[Collection entries]

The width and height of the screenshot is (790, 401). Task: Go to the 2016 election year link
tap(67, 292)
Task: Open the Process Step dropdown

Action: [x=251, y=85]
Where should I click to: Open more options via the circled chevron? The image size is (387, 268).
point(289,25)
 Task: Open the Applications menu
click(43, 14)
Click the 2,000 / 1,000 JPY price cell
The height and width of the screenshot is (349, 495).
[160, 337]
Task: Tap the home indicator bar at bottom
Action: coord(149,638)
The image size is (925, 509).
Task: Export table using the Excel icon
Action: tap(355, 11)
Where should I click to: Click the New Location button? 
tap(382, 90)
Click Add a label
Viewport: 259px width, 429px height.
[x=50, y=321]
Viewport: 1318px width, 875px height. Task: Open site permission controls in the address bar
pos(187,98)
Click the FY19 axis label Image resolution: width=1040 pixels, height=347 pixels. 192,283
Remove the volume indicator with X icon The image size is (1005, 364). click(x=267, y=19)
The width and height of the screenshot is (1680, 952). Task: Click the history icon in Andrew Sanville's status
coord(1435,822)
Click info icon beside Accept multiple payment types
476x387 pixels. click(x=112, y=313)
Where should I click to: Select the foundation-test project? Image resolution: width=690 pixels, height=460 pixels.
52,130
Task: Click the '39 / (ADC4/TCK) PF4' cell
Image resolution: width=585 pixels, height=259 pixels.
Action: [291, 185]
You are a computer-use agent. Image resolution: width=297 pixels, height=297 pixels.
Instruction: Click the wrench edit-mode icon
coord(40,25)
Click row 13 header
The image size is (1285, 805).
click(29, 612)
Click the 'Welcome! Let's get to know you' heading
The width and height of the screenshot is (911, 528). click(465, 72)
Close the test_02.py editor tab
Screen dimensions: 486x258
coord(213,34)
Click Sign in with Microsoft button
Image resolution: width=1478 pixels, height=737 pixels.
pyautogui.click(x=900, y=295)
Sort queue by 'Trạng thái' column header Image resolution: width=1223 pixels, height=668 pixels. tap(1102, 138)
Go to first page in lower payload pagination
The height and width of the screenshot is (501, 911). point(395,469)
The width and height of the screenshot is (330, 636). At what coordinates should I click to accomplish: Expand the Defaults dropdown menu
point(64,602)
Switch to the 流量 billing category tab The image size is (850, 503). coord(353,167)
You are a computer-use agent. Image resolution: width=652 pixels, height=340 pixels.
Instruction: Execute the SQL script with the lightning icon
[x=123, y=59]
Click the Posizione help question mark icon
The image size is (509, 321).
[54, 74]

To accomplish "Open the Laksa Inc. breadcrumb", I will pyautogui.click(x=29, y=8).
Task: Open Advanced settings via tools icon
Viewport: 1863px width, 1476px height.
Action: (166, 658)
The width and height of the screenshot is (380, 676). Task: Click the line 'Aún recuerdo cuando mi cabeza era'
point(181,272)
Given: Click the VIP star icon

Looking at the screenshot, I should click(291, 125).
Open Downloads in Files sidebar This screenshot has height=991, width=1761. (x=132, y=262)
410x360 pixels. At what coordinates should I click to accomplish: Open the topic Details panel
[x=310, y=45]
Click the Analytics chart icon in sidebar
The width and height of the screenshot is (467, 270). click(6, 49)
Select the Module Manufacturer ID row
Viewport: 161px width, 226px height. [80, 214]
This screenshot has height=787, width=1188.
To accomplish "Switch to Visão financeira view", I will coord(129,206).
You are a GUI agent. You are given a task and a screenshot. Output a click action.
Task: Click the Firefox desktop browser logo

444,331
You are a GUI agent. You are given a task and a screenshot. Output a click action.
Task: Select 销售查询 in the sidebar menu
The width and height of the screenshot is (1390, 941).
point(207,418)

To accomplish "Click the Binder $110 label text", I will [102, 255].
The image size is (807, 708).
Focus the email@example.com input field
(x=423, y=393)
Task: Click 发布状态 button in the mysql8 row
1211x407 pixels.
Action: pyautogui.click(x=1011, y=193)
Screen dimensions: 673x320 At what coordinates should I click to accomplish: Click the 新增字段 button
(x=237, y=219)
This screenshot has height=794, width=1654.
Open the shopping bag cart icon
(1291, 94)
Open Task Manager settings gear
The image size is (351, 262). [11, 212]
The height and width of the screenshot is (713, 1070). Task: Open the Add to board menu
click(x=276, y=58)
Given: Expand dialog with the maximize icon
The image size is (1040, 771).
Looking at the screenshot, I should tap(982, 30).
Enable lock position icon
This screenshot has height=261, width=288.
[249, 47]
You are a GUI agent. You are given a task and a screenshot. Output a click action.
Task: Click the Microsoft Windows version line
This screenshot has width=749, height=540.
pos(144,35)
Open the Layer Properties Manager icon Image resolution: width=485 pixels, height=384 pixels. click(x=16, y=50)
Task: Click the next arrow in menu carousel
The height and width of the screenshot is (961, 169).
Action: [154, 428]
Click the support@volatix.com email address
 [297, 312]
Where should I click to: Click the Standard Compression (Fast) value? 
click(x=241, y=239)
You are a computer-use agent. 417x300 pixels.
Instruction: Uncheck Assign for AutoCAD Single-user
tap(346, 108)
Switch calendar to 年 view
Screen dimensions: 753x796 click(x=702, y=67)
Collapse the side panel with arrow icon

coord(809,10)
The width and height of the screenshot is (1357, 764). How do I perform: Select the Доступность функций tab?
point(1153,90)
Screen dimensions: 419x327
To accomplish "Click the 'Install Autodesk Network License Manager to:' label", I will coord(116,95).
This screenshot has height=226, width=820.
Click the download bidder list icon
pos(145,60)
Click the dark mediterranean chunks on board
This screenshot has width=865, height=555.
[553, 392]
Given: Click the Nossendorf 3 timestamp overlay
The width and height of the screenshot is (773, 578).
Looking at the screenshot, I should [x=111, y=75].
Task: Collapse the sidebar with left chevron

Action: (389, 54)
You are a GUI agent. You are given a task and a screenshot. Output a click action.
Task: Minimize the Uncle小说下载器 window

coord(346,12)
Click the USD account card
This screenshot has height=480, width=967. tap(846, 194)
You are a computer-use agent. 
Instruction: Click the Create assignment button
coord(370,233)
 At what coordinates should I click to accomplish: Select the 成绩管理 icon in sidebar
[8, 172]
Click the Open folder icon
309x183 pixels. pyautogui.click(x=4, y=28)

Requirement »
Print the lines of the listing from the line with "Collapse the side panel with arrow icon" through the end of the listing, unchanged.

Complete response »
Collapse the side panel with arrow icon

coord(809,10)
The width and height of the screenshot is (1357, 764). How do I perform: Select the Доступность функций tab?
point(1153,90)
Screen dimensions: 419x327
To accomplish "Click the 'Install Autodesk Network License Manager to:' label", I will coord(116,95).
This screenshot has height=226, width=820.
Click the download bidder list icon
pos(145,60)
Click the dark mediterranean chunks on board
This screenshot has width=865, height=555.
[553, 392]
Given: Click the Nossendorf 3 timestamp overlay
The width and height of the screenshot is (773, 578).
Looking at the screenshot, I should [x=111, y=75].
Task: Collapse the sidebar with left chevron

Action: (389, 54)
You are a GUI agent. You are given a task and a screenshot. Output a click action.
Task: Minimize the Uncle小说下载器 window

coord(346,12)
Click the USD account card
This screenshot has height=480, width=967. tap(846, 194)
You are a computer-use agent. 
Instruction: Click the Create assignment button
coord(370,233)
 At what coordinates should I click to accomplish: Select the 成绩管理 icon in sidebar
[8, 172]
Click the Open folder icon
309x183 pixels. pyautogui.click(x=4, y=28)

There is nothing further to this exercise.